L’étude promue par le CHU Dijon-Bourgogne et qui sera menée à partir de début 2024 consistera à comparer les effets de la prise en charge coordonnée dans une Maison des femmes d’une part, dans un centre médical ou une association d’autre part, au regard d’un critère principal : la proportion de femmes en situation de stress post-traumatique. Elle sera conduite en milieu urbain dans quatre départements (Bouches-du-Rhône, Isère, Paris et Seine-Saint-Denis) et inclura 360 femmes, dont 180 sont accueillies dans une Maison des femmes et 180 dans un centre de santé. Ces patientes seront soumises à un questionnaire permettant d’évaluer leur état de santé mais également de mesurer d’autres éléments à caractère sanitaire – prise de médicaments, d’alcool ou de toxiques, passage aux urgences... – ou extra-sanitaire – accompagnement social, appui à la recherche d’un hébergement, dépôt de plainte... « L’étude, sur une durée de trois ans environ, a pour objectif d’évaluer le service médical et social rendu par les Maisons des femmes, résume le professeur Marc Bardou, coordinateur scientifique de l’étude IROND-L. Nous évaluerons la proportion de femmes en situation de stress post-traumatique au moment de l’accueil puis six mois après la première visite. »
Ce programme de recherche est mené après une première étude, promue également par le CHU Dijon-Bourgogne conduite entre 2020 et 2021 et dont les résultats feront prochainement l’objet d’une publication. Cette étude, incluant 67 femmes, avait révélé qu’environ 60 % des patientes accueillies à la Maison des femmes ou dans deux centres municipaux de santé de Saint-Denis étaient en situation de stress post-traumatique. Ce dernier est repéré par le biais d’un questionnaire soumis aux patientes, permettant d’évaluer la situation de celles-ci au regard de la liste de questions prévue dans le cadre du PCL-5**. L’enjeu du programme de recherche est de valider l’intérêt d’un lieu d’accueil unique pour les femmes victimes de violences. « Nous pensons que la qualité de la prise en charge et son caractère complet sont bénéfiques pour les patientes, explique le professeur Bardou. Le fait de trouver, sur place, l’ensemble des interlocuteurs nécessaires, permet d’éviter d’être baladée entre différents services et d’avoir à répéter son histoire à des personnes différentes. Les difficultés rencontrées par les femmes les dissuadent en effet de porter plainte, portent atteinte à leur confiance en soi, retardent la reconstruction de soi et donc la sortie du stress post-traumatique. » Des conclusions qui sont très attendues, à l’horizon 2026, dans la perspective d’un déploiement national des Maisons des femmes. Elles contribueront à positionner le CHU Dijon-Bourgogne comme un établissement hautement compétent en matière de conduite de programmes de recherche au plan national voire international.
Le projet IROND-L mobilisera quatre techniciens d’études cliniques (Tec), un pour chaque département, sous la direction scientifique conjointe du professeur Marc Bardou, médecin au sein du service d’hépato-gastroentérologie du CHU Dijon-Bourgogne et coordinateur du module pluri-thématique CIC-Inserm*** 1432, et de Fabienne El Khoury, chercheuse en épidémiologie sociale à l’Inserm à Paris. Il bénéficie de l’appui technique et administratif du centre d’investigation clinique (CIC) et de la direction de la recherche clinique et de l’innovation (DRCI) du CHU Dijon-Bourgogne****. La docteure Tiphaine de Foucher de Carreil, médecin à la Maison des femmes de Saint-Denis, sera l’investigatrice principale du projet.

Données de travail

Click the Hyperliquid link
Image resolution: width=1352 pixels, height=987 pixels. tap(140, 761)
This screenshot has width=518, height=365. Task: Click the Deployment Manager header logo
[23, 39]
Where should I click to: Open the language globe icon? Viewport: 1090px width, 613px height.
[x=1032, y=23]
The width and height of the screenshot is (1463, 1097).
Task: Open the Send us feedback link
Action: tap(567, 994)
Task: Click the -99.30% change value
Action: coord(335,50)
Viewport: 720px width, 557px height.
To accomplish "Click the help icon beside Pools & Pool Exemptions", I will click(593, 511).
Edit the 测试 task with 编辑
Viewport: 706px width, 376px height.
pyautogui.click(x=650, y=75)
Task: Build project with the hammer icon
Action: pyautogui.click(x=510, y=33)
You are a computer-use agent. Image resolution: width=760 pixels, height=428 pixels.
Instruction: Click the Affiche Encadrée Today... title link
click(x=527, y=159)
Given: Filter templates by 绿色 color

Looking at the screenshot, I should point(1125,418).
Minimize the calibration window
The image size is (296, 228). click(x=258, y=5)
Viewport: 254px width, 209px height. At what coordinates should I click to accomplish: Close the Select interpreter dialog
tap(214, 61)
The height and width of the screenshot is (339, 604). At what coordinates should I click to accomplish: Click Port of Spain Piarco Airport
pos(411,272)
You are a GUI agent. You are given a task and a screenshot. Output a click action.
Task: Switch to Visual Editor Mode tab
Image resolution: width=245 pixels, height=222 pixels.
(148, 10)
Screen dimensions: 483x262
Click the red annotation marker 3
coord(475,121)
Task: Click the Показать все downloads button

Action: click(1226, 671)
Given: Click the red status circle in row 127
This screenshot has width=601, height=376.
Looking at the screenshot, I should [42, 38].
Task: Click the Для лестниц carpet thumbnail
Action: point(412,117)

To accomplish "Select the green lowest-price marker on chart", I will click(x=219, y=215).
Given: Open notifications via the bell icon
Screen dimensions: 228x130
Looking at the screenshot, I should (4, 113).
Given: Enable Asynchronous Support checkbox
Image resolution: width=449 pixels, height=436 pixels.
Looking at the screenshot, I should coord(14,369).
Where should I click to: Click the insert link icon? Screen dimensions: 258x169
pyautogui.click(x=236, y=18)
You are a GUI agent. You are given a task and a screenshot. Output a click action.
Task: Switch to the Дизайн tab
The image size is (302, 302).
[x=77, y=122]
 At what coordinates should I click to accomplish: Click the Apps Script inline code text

Travail demandé
Restituez à l'identique le passage du texte sur l'étude IROND-L qui commence par « Le projet IROND-L » et se poursuit jusqu'à « principale du projet. » inclus.

Réponse
Le projet IROND-L mobilisera quatre techniciens d’études cliniques (Tec), un pour chaque département, sous la direction scientifique conjointe du professeur Marc Bardou, médecin au sein du service d’hépato-gastroentérologie du CHU Dijon-Bourgogne et coordinateur du module pluri-thématique CIC-Inserm*** 1432, et de Fabienne El Khoury, chercheuse en épidémiologie sociale à l’Inserm à Paris. Il bénéficie de l’appui technique et administratif du centre d’investigation clinique (CIC) et de la direction de la recherche clinique et de l’innovation (DRCI) du CHU Dijon-Bourgogne****. La docteure Tiphaine de Foucher de Carreil, médecin à la Maison des femmes de Saint-Denis, sera l’investigatrice principale du projet.